Listing 2: Custom Script Spawned by Cron: /etc/portsentry/perm_ban_length

#!/bin/bash
# Cron script for flushing recognized LAN IPs from PortSentry history
# because they’re not permanently banned and PortSentry ignores connections from them otherwise

bantcp="/etc/portsentry/portsentry.blocked.atcp";
banudp="/etc/portsentry/portsentry.blocked.audp";

# TCP
tcp=`tail -n1 $bantcp | awk '{ print $6 }' | cut -d / -f 2`;
if [ `echo $tcp | grep '123.45.67.' ` ] || [ `echo $tcp | grep '89.91.23.' ` ] || [ `echo $tcp | grep '45.67.78.91' ` ]
then
/bin/sed -i '/'$tcp'/ d' /etc/portsentry/portsentry.blocked.atcp
/usr/bin/logger "portsentry: Removed TCP events ($tcp) from the PortSentry history file"
exit 0
fi

# UDP
udp=`tail -n1 $banudp | awk '{ print $6 }' | cut -d / -f 2`;
if [ `echo $udp | grep '123.45.67.' ` ] || [ `echo $udp | grep '89.91.23.' ` ] || [ `echo $udp | grep '45.67.78.91' ` ]
then
/bin/sed -i '/'$udp'/ d' /etc/portsentry/portsentry.blocked.audp
/usr/bin/logger "portsentry: Removed UDP events ($udp) from the PortSentry history file"
exit 0
fi

exit 0

Conclusion

The use of PortSentry out of the box is sufficient for lots of server scenarios, but hopefully this quick look at how to customize it might give you food for thought to help you solve a problem of your own.
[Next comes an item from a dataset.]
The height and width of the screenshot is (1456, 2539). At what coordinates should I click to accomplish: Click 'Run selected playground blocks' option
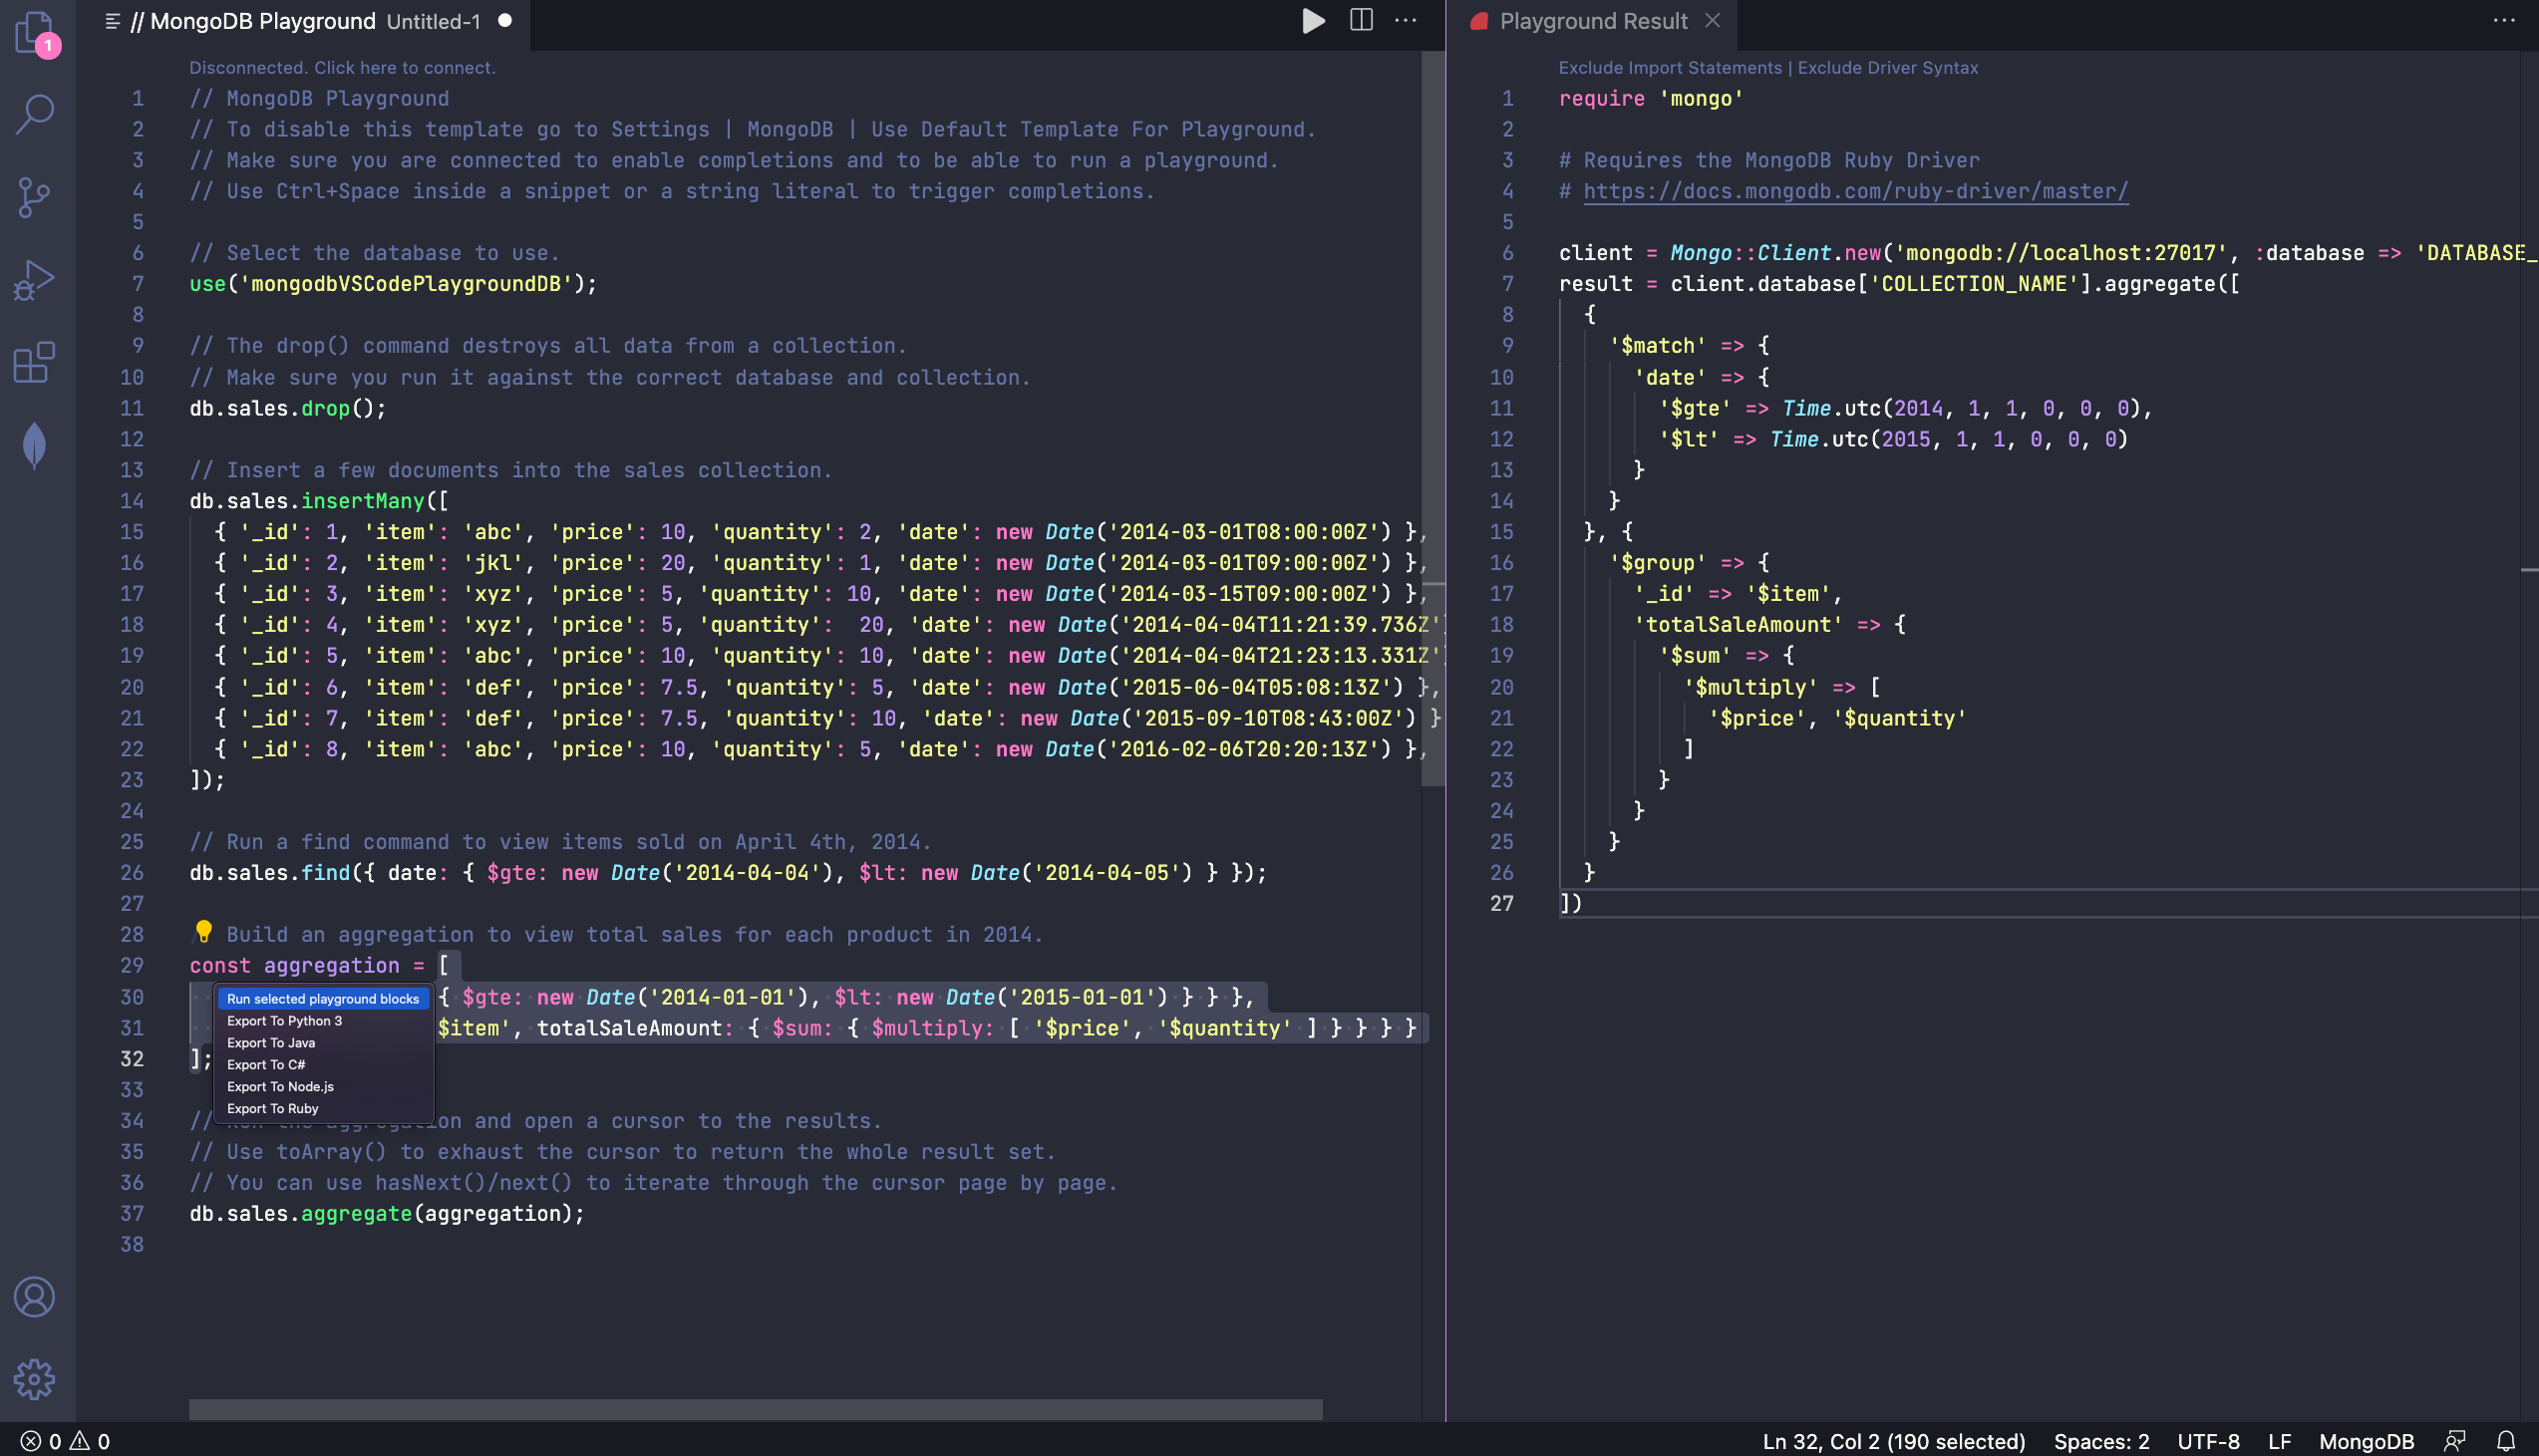[x=321, y=998]
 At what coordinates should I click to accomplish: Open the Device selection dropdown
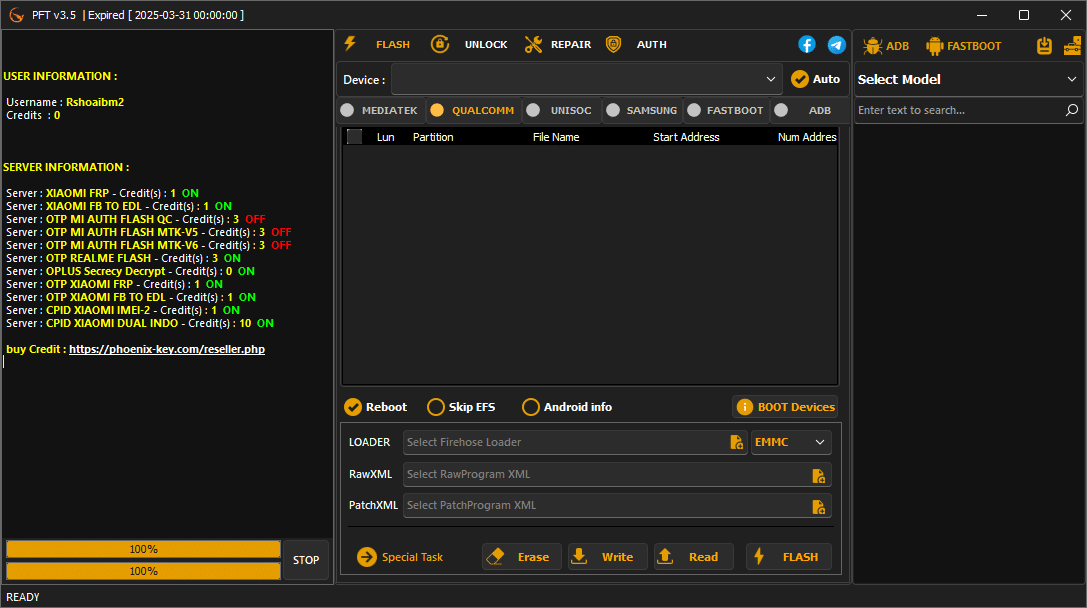click(x=586, y=78)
It’s important that you continue to monitor who is connecting to your servers, and it’s equally important that you have the ability to respond in some way – sometimes manually and sometimes automatically. Since implementing the script shared in this article, the LAN machines I temporarily ban rarely cause any problems; whereas, they frequently did in the past. Hopefully you’ll reap the same rewards.